The lines from the top of the data down to the line with "Xuân 2026 (78, 925)" should be repeated exactly, both ends included.

Information Block Start

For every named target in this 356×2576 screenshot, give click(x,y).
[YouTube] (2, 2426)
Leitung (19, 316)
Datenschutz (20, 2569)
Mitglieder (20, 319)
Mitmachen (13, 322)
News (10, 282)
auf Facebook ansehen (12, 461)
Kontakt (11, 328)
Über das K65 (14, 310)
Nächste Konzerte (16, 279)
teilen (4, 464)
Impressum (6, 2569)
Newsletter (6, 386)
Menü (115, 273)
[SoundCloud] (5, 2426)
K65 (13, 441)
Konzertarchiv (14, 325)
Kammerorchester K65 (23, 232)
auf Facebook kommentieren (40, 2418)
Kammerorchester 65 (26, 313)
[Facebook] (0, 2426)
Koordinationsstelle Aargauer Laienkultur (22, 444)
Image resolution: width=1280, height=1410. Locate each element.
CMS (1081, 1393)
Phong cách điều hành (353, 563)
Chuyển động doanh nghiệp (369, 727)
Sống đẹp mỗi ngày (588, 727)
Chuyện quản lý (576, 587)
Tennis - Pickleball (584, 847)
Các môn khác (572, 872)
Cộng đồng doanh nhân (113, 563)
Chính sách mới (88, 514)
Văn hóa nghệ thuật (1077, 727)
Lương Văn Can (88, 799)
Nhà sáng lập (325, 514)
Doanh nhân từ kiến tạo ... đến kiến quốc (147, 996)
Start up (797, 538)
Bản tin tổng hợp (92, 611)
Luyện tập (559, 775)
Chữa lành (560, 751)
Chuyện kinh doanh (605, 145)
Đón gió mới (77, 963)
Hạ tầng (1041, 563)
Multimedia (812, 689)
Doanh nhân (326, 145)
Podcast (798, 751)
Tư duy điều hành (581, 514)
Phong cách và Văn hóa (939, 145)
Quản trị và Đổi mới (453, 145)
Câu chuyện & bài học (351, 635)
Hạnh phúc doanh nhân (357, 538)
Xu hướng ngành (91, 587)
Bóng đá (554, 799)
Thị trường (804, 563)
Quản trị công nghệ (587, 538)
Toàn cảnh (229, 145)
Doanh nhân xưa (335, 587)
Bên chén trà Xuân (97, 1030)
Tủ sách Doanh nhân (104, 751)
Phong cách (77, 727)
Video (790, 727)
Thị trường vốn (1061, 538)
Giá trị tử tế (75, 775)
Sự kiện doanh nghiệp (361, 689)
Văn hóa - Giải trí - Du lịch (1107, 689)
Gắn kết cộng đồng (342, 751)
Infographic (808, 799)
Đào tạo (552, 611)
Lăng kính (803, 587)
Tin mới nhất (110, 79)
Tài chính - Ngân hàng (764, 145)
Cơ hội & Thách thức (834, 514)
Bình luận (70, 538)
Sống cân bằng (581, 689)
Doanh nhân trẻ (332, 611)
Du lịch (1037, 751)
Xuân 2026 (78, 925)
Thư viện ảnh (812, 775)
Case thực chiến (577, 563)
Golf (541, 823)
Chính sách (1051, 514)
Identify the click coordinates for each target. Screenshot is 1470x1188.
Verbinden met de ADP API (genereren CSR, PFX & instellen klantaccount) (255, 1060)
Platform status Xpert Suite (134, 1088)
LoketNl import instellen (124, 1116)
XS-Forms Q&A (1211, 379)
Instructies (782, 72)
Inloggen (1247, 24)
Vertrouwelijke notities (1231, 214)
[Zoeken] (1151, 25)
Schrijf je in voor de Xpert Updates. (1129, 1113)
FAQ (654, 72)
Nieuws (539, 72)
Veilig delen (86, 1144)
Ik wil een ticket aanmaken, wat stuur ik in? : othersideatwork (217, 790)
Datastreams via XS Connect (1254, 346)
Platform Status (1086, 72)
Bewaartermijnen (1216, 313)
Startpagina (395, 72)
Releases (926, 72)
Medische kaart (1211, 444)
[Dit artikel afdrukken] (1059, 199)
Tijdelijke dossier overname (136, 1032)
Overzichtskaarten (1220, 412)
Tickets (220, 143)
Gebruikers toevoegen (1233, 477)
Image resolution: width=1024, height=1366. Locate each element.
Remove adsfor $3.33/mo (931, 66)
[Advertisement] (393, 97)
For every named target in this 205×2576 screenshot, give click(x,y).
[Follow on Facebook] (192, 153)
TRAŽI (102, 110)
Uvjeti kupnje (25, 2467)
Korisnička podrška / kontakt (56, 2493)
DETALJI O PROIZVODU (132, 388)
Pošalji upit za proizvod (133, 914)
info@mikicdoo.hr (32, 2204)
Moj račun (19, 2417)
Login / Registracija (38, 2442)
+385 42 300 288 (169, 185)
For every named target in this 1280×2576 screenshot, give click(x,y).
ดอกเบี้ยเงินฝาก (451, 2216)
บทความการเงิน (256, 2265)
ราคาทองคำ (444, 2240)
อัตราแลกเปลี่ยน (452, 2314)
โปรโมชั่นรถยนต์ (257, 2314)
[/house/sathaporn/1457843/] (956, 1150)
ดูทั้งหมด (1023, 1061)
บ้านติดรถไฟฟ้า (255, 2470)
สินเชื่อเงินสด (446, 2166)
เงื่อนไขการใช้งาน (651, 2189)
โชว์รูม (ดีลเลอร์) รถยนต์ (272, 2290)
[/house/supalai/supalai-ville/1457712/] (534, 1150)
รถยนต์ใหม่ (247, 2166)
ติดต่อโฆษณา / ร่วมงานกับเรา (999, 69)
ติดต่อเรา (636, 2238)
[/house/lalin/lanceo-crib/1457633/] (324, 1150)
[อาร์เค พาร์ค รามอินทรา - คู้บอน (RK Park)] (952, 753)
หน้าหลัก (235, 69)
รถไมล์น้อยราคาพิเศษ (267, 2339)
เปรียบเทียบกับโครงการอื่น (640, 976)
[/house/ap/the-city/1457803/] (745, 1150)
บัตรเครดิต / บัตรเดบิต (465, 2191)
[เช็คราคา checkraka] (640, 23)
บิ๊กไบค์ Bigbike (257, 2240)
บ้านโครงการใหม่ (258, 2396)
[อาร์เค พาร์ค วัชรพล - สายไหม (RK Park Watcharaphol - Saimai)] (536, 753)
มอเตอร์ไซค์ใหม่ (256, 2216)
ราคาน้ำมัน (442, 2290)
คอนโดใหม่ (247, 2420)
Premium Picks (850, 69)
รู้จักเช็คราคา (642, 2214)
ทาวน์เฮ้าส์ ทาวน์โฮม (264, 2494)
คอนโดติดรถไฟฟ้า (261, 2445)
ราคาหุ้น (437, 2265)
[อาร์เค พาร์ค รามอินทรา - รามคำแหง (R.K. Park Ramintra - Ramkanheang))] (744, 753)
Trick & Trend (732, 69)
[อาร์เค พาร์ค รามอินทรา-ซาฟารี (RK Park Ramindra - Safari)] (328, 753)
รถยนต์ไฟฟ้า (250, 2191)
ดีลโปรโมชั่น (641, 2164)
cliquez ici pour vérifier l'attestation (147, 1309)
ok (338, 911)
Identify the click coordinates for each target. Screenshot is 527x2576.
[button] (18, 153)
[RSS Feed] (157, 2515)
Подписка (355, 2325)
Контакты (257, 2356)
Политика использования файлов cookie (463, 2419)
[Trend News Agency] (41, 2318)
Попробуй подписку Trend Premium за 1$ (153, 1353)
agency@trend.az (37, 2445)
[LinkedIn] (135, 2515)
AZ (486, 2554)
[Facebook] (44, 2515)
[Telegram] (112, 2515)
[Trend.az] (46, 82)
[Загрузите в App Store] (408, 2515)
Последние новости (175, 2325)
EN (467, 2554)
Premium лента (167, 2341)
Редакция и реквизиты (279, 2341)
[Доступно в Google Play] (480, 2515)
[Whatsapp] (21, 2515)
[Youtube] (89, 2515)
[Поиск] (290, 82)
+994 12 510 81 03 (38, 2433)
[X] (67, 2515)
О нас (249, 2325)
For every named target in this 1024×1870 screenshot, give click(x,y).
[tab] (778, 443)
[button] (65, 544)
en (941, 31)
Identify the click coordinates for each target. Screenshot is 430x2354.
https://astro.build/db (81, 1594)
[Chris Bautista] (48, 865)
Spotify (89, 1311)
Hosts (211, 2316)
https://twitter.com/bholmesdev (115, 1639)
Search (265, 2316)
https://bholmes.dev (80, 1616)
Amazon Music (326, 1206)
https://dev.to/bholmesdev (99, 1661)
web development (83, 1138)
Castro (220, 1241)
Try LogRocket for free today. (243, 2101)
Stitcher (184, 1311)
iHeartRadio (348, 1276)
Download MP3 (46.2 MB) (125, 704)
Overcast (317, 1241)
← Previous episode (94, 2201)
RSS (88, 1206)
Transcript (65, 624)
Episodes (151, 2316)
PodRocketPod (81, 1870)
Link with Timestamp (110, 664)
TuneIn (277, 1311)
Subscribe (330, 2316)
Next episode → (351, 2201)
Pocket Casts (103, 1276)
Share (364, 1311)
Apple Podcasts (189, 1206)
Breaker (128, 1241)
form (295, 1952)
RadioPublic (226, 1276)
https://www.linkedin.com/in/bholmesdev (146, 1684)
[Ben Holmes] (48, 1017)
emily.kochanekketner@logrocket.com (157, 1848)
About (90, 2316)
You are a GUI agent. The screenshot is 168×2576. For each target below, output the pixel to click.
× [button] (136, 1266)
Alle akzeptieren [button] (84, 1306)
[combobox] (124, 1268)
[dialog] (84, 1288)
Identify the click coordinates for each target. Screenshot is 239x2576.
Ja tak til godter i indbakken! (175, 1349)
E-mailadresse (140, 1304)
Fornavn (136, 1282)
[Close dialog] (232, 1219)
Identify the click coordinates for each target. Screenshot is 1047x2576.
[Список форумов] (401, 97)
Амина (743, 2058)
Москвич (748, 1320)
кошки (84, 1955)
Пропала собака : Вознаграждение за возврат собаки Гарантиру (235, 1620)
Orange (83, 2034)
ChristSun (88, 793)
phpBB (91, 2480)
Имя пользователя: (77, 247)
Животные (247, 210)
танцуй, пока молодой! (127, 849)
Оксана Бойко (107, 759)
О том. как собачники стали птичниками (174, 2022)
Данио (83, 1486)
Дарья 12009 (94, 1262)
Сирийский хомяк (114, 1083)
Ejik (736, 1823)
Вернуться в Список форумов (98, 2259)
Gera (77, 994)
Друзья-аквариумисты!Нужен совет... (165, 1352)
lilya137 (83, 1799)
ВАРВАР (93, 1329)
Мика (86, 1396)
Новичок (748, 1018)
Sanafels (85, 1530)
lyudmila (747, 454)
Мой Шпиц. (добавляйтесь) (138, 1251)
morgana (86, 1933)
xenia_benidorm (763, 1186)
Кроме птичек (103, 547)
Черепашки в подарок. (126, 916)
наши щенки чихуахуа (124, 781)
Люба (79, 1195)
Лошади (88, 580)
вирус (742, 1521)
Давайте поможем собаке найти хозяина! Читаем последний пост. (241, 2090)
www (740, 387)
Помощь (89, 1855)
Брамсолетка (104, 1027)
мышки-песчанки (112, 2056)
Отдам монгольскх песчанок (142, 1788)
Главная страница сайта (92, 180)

Information Block End

▸ Response to this task
For every named target in this 356×2576 screenshot, give click(x,y).
[YouTube] (2, 2426)
Leitung (19, 316)
Datenschutz (20, 2569)
Mitglieder (20, 319)
Mitmachen (13, 322)
News (10, 282)
auf Facebook ansehen (12, 461)
Kontakt (11, 328)
Über das K65 (14, 310)
Nächste Konzerte (16, 279)
teilen (4, 464)
Impressum (6, 2569)
Newsletter (6, 386)
Menü (115, 273)
[SoundCloud] (5, 2426)
K65 (13, 441)
Konzertarchiv (14, 325)
Kammerorchester K65 (23, 232)
auf Facebook kommentieren (40, 2418)
Kammerorchester 65 (26, 313)
[Facebook] (0, 2426)
Koordinationsstelle Aargauer Laienkultur (22, 444)
Image resolution: width=1280, height=1410. Locate each element.
CMS (1081, 1393)
Phong cách điều hành (353, 563)
Chuyển động doanh nghiệp (369, 727)
Sống đẹp mỗi ngày (588, 727)
Chuyện quản lý (576, 587)
Tennis - Pickleball (584, 847)
Các môn khác (572, 872)
Cộng đồng doanh nhân (113, 563)
Chính sách mới (88, 514)
Văn hóa nghệ thuật (1077, 727)
Lương Văn Can (88, 799)
Nhà sáng lập (325, 514)
Doanh nhân từ kiến tạo ... đến kiến quốc (147, 996)
Start up (797, 538)
Bản tin tổng hợp (92, 611)
Luyện tập (559, 775)
Chữa lành (560, 751)
Chuyện kinh doanh (605, 145)
Đón gió mới (77, 963)
Hạ tầng (1041, 563)
Multimedia (812, 689)
Doanh nhân (326, 145)
Podcast (798, 751)
Tư duy điều hành (581, 514)
Phong cách và Văn hóa (939, 145)
Quản trị và Đổi mới (453, 145)
Câu chuyện & bài học (351, 635)
Hạnh phúc doanh nhân (357, 538)
Xu hướng ngành (91, 587)
Bóng đá (554, 799)
Thị trường (804, 563)
Quản trị công nghệ (587, 538)
Toàn cảnh (229, 145)
Doanh nhân xưa (335, 587)
Bên chén trà Xuân (97, 1030)
Tủ sách Doanh nhân (104, 751)
Phong cách (77, 727)
Video (790, 727)
Thị trường vốn (1061, 538)
Giá trị tử tế (75, 775)
Sự kiện doanh nghiệp (361, 689)
Văn hóa - Giải trí - Du lịch (1107, 689)
Gắn kết cộng đồng (342, 751)
Infographic (808, 799)
Đào tạo (552, 611)
Lăng kính (803, 587)
Tin mới nhất (110, 79)
Tài chính - Ngân hàng (764, 145)
Cơ hội & Thách thức (834, 514)
Bình luận (70, 538)
Sống cân bằng (581, 689)
Doanh nhân trẻ (332, 611)
Du lịch (1037, 751)
Xuân 2026 (78, 925)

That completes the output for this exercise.